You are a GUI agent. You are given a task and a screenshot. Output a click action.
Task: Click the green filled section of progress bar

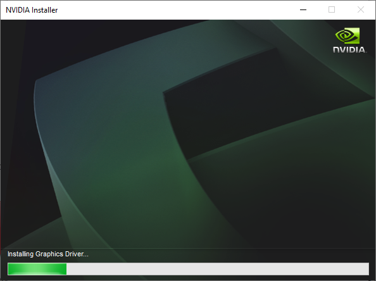[37, 269]
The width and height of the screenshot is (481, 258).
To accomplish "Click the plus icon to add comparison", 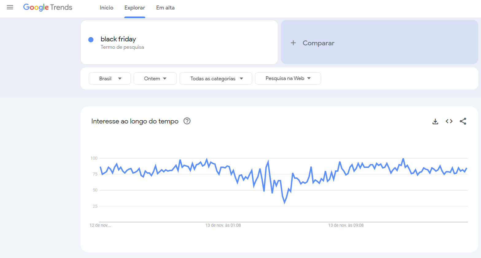I will 293,43.
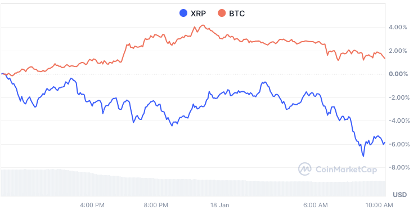Click the 4.00% y-axis label
Image resolution: width=418 pixels, height=214 pixels.
point(398,27)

REQUIREMENT:
Your reply should be the lines of the records from the start through the line with "The width and", copied word for word, pictures omitted.

RESPONSE TO THE TASK:
You are a GUI agent. You are given a task and a screenshot. Output a click action.
Task: Click the green filled section of progress bar

[37, 269]
The width and height of the screenshot is (481, 258).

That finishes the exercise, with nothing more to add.